As I got stronger, I was taken for training in making things, and I was taken to other rehabilitation centres. But in all that time, I had nothing to say to anybody. I remained quiet, my mind switched off.

Isolated.

This went on for over a year.

After a while I felt the need to be on my own and I left the shelter. I took to the parks, sleeping out, looking for a place to live. I had been off drugs for about a year by now, and I had no money. I went to churches for food and ate it in the parks. Doing this I could, at least, get through the day. Sleeping in parks each night, I actually really didn’t care what happened to me.

After living on the street, and wandering around for about a year, I found a new shelter which included a soup kitchen. The shelter was part of a church programme. That’s how I met the Houghton Methodists.

I decided to go to the church, even though I found the people irritating. There was lots of jumping up and down, praying loudly and singing, and loud talking. There was very little peace and silence. At least the nuns were quiet and didn’t say much to me – they seemed more spiritual.

In this new church, people welcomed me but I had always thought of myself as an independent person, a person who didn’t need help or interference, so I found it very hard to make any friends. People picked up on my attitude, and tried to draw me out. But I wasn’t ready to be approached or embraced in such a friendly manner. They thought I was being anti-social.

The ladies at the church irritated me, because I felt they used their ‘charity’ to control others. I got annoyed because even after all that had happened, I still had my pride. I felt they were condescending, with all their talking.

‘I hope you don’t smoke again.’

‘Why aren’t you wearing that nice dress we gave you?’

‘How are you feeling now …?’

Too many questions. And so my responses were cocky. I hadn’t realised that getting a plate of food meant giving out details of my whole life.

I did sit down with a psychologist to tell my story, and I trusted her because she was a member of the church. But I felt no consolation in her attempts to move me forward – I continued to carry with me the trauma of my forced abortion. We only had two sessions. I don’t know why. Perhaps I was not ready to confront my traumas and the stigma attached to me, a homeless and decrepit young woman grovelling around on the streets of Joburg.

The church had developed a form that stated where the people using the soup kitchen came from. The purpose was to collect money to send us home at Christmas. I didn’t accept this gesture, because the problem was this: if they give you a ticket ‘home’, and you’re indigent and family-less, where do you go when you get there?
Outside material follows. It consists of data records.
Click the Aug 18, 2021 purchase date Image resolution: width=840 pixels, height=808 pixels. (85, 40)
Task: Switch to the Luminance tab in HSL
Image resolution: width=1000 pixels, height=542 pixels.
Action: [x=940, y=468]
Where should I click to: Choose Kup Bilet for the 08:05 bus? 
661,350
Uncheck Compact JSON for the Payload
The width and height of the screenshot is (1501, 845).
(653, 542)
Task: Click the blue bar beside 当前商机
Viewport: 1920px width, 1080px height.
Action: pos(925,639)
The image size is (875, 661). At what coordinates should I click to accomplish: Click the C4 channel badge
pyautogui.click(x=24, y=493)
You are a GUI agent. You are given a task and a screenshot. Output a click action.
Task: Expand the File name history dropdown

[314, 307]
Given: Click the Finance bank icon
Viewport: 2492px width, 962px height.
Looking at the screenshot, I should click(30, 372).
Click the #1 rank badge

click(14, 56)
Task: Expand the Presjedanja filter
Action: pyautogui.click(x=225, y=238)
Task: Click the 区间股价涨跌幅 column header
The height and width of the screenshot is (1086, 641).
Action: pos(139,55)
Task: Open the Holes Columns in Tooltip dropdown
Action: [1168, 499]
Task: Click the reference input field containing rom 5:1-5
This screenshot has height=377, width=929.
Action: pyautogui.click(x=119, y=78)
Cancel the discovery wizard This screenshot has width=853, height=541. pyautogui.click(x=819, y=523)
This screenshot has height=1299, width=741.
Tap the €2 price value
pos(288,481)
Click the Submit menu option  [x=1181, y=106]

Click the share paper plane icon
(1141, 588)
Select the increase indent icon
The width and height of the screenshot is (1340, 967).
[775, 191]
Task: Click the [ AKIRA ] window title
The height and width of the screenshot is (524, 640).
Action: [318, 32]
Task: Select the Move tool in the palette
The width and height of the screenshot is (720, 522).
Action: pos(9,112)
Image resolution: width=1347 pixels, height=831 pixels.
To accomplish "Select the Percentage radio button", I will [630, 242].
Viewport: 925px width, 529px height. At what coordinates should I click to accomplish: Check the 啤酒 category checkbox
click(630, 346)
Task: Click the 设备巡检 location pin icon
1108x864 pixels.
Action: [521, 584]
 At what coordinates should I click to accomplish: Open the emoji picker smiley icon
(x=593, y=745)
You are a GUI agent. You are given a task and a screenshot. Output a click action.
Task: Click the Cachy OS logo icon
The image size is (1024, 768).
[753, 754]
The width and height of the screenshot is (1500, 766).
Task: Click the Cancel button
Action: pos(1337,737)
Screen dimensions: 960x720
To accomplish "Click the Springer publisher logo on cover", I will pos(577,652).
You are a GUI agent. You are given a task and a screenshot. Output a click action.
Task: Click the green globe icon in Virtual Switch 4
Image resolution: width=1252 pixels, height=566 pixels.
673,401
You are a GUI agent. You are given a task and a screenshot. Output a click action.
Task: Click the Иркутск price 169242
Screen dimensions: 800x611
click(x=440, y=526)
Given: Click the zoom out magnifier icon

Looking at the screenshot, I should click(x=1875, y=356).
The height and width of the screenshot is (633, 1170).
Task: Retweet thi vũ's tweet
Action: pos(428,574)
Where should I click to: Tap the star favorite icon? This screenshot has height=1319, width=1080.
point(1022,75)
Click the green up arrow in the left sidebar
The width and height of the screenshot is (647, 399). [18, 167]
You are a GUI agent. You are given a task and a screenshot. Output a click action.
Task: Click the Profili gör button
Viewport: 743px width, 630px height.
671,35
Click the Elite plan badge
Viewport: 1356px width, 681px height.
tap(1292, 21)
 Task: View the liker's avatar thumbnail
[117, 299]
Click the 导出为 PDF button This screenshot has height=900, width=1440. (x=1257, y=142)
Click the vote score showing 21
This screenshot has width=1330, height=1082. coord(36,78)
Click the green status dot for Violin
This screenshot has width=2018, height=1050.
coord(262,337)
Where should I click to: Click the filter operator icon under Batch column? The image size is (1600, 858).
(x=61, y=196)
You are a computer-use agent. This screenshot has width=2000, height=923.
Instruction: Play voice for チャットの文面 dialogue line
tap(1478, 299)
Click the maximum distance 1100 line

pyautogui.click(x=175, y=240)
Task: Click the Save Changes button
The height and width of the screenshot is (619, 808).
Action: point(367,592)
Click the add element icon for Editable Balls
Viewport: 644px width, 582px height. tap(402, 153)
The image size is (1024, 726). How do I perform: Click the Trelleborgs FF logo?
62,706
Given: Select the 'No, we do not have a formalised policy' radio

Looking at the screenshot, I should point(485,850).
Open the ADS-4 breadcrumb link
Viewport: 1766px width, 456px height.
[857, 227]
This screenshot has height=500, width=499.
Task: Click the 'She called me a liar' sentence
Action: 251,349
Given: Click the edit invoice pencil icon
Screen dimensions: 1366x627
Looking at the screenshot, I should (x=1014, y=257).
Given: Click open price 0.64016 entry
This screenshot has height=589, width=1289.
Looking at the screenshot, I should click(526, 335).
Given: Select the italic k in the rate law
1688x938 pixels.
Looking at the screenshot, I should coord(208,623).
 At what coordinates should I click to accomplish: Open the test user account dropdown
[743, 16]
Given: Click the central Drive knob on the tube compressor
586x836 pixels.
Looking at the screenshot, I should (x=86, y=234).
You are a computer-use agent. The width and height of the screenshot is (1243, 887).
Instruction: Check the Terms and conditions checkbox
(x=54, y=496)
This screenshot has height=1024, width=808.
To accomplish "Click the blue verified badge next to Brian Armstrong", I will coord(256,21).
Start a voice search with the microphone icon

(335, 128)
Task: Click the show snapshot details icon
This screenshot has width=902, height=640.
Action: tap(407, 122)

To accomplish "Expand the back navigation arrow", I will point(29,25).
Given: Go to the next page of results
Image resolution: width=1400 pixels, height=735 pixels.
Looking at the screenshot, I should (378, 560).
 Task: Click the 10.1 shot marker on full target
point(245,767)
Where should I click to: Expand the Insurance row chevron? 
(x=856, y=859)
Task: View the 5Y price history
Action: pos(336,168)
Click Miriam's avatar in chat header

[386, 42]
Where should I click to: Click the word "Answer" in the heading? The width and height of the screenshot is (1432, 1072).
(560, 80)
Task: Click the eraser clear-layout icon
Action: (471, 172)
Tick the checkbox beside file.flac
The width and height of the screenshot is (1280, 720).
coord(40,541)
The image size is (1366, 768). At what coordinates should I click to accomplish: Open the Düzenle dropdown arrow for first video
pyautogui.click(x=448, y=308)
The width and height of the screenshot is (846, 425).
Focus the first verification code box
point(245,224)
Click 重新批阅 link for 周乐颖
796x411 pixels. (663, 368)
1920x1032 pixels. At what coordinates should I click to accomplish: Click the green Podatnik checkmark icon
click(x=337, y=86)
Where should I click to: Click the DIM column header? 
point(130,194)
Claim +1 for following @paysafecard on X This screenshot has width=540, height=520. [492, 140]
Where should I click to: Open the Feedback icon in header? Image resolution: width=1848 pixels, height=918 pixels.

The Methodists really tried to help, but nothing was working.

I had lost trust in people. Period. I couldn’t do this friendly thing with them. All I wanted was to be left alone.

Eventually I was told by the shelter that I was strong now, and that perhaps I should leave and look for my own place.

Because she had visited me in hospital, and because she was the only friend I could think of, I decided to look for Margaret to see if I could stay with her for a few days. I found her place in Hillbrow, but she wasn’t there. Her friend said I could stay for two nights. The place was so familiar, with the street life, the drugs, but I never did find Margaret.

I continued sometimes to look for my other old Joburg friends. At the end of every day’s wandering I would go back to the Hillbrow girls to see how they were doing. Some of them had pimps, and wanted a ‘trust-thing’ with me. I hung around their flat, cleaning it for them, but I didn’t want to go back to my old way of life, to their way of life.

And I couldn’t stay long with them because they often brought clients home. They told me that if I wasn’t doing the night work, it wouldn’t look right for me to stay there. So it was always back to sleeping in parks.

Other than that, I didn’t have much to distract me. My baby Z was more on my mind than ever before, even though I had never known him.

And at the back of my mind, I was thinking about how the Methodists might be able to provide an answer for my weary soul’s searching for a better life. It just hadn’t been the right time. I intended to return because, despite my issues, at the church I had felt for the first time that I had met my spiritual self.